We had a laugh and after that ended conversation. Then a few days later I texted her I agreed breaking up was the best for us. (People said it was better to accept it and move on a bit, and she'd get back..)
It has been 3 weeks now since the break up. 1 week since I tried re-adding her on skype, but she didnt accept it. And now around 12 days since I didnt do any contact or whatsoever.
What can I do? It's obvious she wants some space right now, maybe she is still confused, but I want her to tell me if she is going to completely forget about me. Valentine's Day is coming up soon, last year at that day we basicly started feeling feelings for each other.
What should I do, text her asking how things are, and saying I remember valentine's day last year and it made me smile when I thought of it? Or leave her be for another few weeks 2-3 and see if she contacts me..
Man, I'm getting really frustrated by this. I want to get back together and work on the things that led to argues in the first place and fix our communication. We both agreed on what went wrong, and how we could've improved those, at the time we had our talk.
Thanks in advance, you're all hero's.No contact at all after break up, said she still loved me but now what?
I know this hurts and I've been there. Just hand in there. It's important for you to be strong right now. If she wants space, give her some space. Girls don't like guys to be clingy when they're unsure about the relationship. The smartest thing to do would be to give her that space.

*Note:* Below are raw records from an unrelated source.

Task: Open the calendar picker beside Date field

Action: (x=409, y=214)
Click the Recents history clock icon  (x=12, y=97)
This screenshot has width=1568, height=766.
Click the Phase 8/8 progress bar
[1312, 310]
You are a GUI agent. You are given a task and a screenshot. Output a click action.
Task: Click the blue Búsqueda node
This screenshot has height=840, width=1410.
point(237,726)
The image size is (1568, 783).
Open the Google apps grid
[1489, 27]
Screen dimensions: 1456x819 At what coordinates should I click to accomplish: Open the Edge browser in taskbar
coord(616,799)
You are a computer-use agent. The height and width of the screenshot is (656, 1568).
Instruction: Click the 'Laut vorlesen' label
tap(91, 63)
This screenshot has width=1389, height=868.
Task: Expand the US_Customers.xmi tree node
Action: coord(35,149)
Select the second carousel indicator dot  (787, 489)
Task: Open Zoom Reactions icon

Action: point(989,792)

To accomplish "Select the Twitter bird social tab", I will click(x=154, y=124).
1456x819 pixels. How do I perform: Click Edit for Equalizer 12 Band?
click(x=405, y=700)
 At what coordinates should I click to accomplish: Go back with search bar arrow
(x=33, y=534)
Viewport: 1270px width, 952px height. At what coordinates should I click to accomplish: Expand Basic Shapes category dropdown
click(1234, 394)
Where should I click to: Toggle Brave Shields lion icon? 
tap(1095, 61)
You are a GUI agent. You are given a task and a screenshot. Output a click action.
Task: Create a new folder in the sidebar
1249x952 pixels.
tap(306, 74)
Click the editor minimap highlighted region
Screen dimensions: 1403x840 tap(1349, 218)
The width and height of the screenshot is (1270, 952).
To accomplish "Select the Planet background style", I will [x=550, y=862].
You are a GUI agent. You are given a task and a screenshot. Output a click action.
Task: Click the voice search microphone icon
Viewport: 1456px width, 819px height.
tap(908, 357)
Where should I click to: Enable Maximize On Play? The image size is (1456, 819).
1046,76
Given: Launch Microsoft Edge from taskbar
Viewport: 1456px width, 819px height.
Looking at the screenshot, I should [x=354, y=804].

Now, this is a two parter.
1) In giving her that space you'll learn if she really misses you or not. If she contacts you then you know she still cares about you and wants to work on the relationship since you gave her the space she needed.
2)It's important to use this time to work on yourself in case she doesn't come around and contact you. You have to prepare yourself for the very real possibility that she may not want to me with you anymore but is afraid of saying it in s clear and straightforward manner due to a fear of hurting you (also a possible sense of guilt). By working on yourself and preparing for the worst in this scenario you are not only showing her that you are capable of taking care of yourself but that you're strong. There's also a chance that this behavior may attract someone better suited for you.
Whatever you do it's important to stay positive and keep giving it your best every day. It does get better.